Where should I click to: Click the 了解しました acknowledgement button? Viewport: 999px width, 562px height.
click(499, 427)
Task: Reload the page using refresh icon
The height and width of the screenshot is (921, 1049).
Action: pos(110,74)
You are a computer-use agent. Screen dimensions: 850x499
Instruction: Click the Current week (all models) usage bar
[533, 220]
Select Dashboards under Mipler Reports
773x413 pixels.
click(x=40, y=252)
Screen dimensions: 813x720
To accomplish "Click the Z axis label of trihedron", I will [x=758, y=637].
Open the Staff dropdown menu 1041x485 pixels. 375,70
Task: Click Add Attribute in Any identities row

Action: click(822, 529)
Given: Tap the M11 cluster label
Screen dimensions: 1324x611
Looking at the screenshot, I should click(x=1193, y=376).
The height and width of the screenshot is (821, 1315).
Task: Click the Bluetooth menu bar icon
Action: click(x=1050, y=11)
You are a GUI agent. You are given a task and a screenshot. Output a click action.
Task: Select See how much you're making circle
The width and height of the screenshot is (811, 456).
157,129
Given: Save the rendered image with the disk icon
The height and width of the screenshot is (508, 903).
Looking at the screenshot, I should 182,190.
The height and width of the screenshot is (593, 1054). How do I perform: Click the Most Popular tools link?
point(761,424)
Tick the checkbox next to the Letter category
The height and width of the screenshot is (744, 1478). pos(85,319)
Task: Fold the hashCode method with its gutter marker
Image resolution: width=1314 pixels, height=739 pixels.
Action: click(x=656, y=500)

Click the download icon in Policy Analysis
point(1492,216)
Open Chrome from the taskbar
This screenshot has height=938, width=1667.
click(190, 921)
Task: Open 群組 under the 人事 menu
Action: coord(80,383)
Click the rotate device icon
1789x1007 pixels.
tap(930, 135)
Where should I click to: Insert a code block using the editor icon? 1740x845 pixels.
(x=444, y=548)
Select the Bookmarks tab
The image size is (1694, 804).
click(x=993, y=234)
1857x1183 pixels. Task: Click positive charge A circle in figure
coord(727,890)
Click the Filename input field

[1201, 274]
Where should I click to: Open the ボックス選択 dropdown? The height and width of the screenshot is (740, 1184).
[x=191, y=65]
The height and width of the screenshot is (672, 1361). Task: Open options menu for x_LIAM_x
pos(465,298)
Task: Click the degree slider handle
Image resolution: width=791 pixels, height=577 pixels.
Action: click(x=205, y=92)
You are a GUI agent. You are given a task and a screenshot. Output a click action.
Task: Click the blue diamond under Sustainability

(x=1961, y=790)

◆ ◆ ◆ ◆

Exercise goal
Copy out each line of the data that includes the string "label".

Response to this exercise
To accomplish "Click the Z axis label of trihedron", I will [x=758, y=637].
Given: Tap the M11 cluster label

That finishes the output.